[Begin EXCERPT PROVIDED]

Testing Ambitions in Small Places

I sometimes say that the Lord called me to a small church in the country to die.

I graduated from Bible College with a desire to lead God’s people in musical worship, but my experiences in college and in my church internship had aroused in me an unhealthy affection for the big, flashy, and new. When he called me to lead worship in a rural church plant, God gave me a $1000 budget to buy a 10-year-old garage-worthy sound system from a former bluegrass band.  Slowly he was putting my selfish ambitions and misplaced definitions of success to death.

Six years later the Lord called me to be the lead pastor of the same church in the same small town, and my ambitions took the shape of wanting to be noticed in the eyes of those who I thought “mattered.” I had a certain vision of success and greatness, and my life wasn’t it. I began to grow indignant at those who I thought had achieved what I desired.

However, in his abundant grace, the Lord knew my heart and that I needed to die to myself so that I would set my heart on him alone. I needed a new ambition and a new definition of success if I were to truly serve Jesus where he called me.

Ambition, success, and greatness are not desires to avoid, but they will take a very different shape when we consider the ambition, success, and greatness of Jesus. Most of us need a new rubric for examining ambition so that our ambitions can be set on him alone.

Gratefully, the Lord gave us his perspective for ambition, success, and greatness as he walked to Jerusalem with his disciples in Mark 10, and it is much different than our own. In light of Jesus’ teaching to the disciples on that walk, I want to provide five evaluative questions for testing any ambition we might discover in our hearts.

1) How might I know Christ and become more like him as a result of chasing this ambition?

Ambition is often an acknowledgement that this world is fallen, and something is not quite right. We long for the New Creation, and we work to bring a taste of its blessings through the gospel. However, we run into trouble when we misdiagnose the problem or overestimate our role in its solution. We want the glories of heaven now, and we often want to find ourselves at the center instead of Christ.

In Mark 10:32-34, Jesus is walking out ahead of his disciples, resolutely moving toward Jerusalem, the place where he would accomplish the climactic work that he came to do. His ambition is set on dying in our place, for our sin, and rising again so that we could receive new life in him. This life is vastly different and infinitely more glorious than our fleshly solutions for the fallen world. Yet its joy is found not in self-glory, but in glorying in Christ our Savior.

As we come to see him as the final goal of all godly ambition, our lives take on a cruciform shape. We see the beauty of dying to ourselves in Christ so that the life of Christ might come to live in us. Our ultimate definition of success must be to know Christ himself and the power of his resurrection by becoming like him in his death (see Phil. 3:10), and every other ambition must be tested by its contribution to that ultimate ambition.

This Christ-centrality leads to a second test.

2) How does this ambition acknowledge that Jesus is in the position of Lord of my life?

[End EXCERPT PROVIDED]

* **PROBLEMS**:
a - Count how many lines in the records contain the word "perform" and reply with that number only.
b - Extend the article on testing ambition in a small church, starting right after its last line.

[Begin EXERCISE MATERIALS]

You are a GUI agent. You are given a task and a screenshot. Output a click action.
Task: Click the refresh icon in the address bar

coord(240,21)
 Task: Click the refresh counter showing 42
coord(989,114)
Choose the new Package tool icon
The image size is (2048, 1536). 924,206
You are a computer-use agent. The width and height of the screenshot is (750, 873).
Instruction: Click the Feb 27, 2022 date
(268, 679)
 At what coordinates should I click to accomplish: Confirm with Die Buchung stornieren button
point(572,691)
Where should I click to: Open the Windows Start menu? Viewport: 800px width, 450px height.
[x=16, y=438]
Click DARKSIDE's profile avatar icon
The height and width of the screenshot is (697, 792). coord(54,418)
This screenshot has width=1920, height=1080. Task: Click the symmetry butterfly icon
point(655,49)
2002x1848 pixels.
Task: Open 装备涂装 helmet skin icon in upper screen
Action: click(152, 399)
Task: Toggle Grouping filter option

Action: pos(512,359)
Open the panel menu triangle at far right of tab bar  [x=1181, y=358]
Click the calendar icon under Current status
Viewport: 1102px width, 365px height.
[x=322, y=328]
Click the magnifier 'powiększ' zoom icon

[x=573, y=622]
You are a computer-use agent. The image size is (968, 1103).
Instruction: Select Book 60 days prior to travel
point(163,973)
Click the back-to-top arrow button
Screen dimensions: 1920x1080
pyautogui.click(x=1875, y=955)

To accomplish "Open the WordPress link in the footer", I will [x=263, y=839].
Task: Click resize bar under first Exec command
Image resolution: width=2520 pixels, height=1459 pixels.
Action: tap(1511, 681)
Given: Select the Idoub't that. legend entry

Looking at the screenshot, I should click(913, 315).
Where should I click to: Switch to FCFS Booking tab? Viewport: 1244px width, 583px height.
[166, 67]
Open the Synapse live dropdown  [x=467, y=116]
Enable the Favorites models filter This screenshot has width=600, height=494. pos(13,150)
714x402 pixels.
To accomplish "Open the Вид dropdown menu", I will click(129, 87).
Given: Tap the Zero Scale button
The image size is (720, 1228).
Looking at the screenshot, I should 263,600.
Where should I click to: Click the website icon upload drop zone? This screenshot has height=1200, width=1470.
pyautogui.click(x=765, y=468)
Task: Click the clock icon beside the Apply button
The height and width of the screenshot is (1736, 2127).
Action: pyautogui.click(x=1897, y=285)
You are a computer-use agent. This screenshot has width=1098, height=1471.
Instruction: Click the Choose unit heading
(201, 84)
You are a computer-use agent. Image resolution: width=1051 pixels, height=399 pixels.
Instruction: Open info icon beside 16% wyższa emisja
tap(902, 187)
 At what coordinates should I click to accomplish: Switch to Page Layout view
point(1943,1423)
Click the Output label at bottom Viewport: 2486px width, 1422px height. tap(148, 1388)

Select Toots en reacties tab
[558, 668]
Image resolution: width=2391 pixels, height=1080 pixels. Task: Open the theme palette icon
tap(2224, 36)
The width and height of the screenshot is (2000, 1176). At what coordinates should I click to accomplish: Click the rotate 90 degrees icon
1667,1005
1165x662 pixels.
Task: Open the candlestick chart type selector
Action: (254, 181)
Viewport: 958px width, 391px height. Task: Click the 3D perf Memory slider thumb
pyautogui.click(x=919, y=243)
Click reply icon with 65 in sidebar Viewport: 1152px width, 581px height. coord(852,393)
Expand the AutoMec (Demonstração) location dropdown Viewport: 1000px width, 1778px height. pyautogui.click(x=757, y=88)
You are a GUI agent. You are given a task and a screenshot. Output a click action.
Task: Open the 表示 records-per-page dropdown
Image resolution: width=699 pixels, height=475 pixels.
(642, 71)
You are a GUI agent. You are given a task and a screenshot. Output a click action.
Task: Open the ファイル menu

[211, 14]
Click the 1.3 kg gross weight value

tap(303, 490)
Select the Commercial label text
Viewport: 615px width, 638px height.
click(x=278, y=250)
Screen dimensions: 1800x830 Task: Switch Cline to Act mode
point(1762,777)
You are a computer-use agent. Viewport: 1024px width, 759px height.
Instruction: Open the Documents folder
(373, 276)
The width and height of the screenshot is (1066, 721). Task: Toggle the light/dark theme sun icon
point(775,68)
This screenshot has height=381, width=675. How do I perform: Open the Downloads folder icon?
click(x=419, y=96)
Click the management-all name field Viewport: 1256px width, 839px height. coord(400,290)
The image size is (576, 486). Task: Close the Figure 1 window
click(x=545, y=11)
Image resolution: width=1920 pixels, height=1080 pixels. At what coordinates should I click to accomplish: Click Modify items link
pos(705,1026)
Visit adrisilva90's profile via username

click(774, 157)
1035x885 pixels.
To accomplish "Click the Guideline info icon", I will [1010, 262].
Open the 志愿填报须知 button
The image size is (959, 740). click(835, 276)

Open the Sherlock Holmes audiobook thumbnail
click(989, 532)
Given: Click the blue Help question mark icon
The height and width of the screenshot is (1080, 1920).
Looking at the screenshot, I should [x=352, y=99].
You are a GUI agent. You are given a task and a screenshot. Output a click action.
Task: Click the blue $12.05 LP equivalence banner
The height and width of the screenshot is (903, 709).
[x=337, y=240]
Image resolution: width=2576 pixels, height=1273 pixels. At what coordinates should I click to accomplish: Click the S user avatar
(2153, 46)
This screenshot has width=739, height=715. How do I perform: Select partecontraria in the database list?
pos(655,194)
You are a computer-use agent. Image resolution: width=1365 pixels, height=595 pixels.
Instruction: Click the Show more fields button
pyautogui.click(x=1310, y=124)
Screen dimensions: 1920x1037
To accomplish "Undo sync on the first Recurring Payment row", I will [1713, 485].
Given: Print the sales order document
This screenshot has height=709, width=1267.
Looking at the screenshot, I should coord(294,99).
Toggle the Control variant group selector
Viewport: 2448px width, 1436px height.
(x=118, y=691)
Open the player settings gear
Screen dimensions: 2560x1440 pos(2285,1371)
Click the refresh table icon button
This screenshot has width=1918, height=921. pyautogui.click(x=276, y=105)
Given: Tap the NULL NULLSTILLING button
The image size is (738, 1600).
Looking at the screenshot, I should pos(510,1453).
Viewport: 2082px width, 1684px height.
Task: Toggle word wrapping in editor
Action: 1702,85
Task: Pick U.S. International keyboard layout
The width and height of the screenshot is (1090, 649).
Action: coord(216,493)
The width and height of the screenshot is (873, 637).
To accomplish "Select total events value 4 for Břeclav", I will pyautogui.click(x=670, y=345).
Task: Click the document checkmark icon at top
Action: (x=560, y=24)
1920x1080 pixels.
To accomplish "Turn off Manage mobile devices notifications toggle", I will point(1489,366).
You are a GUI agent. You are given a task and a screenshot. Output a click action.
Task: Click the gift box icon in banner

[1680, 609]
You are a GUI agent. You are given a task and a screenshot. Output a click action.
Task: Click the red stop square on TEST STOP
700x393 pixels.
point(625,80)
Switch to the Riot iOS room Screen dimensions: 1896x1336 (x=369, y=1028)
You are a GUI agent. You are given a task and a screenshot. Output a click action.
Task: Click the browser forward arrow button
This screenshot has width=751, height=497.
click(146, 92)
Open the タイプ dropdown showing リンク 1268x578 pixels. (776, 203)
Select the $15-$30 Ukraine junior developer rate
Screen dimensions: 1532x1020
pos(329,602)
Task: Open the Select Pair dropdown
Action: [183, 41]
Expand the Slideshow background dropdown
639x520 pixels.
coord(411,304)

[End EXERCISE MATERIALS]

* **IN RESPONSE**:
a - 2

b -
Immediately after this prediction of his death and resurrection in Mark 10, James and John ask Jesus for the most prominent positions in his kingdom. I will get to the heart of their request in a moment, but I want to point out here that their request still acknowledges Jesus’ rightful place on the throne. They say, “Grant us to sit, one at your right hand and at your left, in your glory” (Mark 10:35 ESV). Most of us, if we’re honest, want the central place on the throne, so we must give James and John partial credit on their ambitions. They knew Jesus’ kingdom was the place where he was ultimately glorified, even if they desired a portion of that glory for themselves.

Yet this demonstrates an important characteristic of ambitions: they are often fickle. The ugly cake of our fleshly desires can be iced over with Jesus-colored frosting. Likewise, truly Kingdom-minded ambitions can be laced with selfish desire that must be eliminated.

We will often need other Spirit-filled counselors to speak into our fickle hearts to help us examine the motivations that exist there. Ultimately, the question here is, “If the Lord chooses to say yes or no to this ambition, will I still delight in him above all?”

It is easy to convince ourselves of the purity of our ambitions. It’s easy to think that because the work we are doing is still for Christ’s kingdom, then our ambitions must be pure. But motivations matter. We can test our ambitions before we get into them, but ongoing check-ups are still necessary. That’s why we must ask the next question.

3) Would I still pursue this ambition if no one else noticed me?

At the heart of James’ and John’s request was a desire for prominence, esteem, and notoriety. They wanted to wield power in the glorious kingdom of Christ. They wanted the esteem that would come from a close relationship to the most glorious king. However, the glory of Jesus was not what was seen on the surface, but in who he truly was and what he came to do.

This summer, our family vacationed in Portland, Maine where we visited the Portland Head Lighthouse, the most photographed lighthouse in the world. It is picturesque, quintessential Maine.        It was built beginning in 1787 and construction was completed in 1790, and as you might expect, it functioned to keep sailors from running ashore along the coast of Portland.

However, what is left out of most of the pictures is a smaller, less attractive lighthouse that sits just a mile off the coast. The Ram Island Ledge Lighthouse was constructed in 1903 to mark out the reefs around Ram Island, which is one of the most feared spots by local sailors. Together, the two lighthouses have guided countless ships to safety.

It is ironic to me that you can capture the Ram Island Lighthouse in a photograph and not even notice it at first. Someone had to point it out to me after I took the picture. However, it serves the exact same purpose.

Which one is greater? Portland Head, that everyone comes to see, or Ram Island, which keeps sailors safe in the most treacherous waters in Portland?

We must be careful how we answer. The truth is, they are the same in value because they both fulfilled the same purpose. The greatness of either lighthouse is not marked by the number of times it is photographed, and its beauty is not found in its aesthetic appeal. Its value is found in the purpose for which it was created and the lives that it saves.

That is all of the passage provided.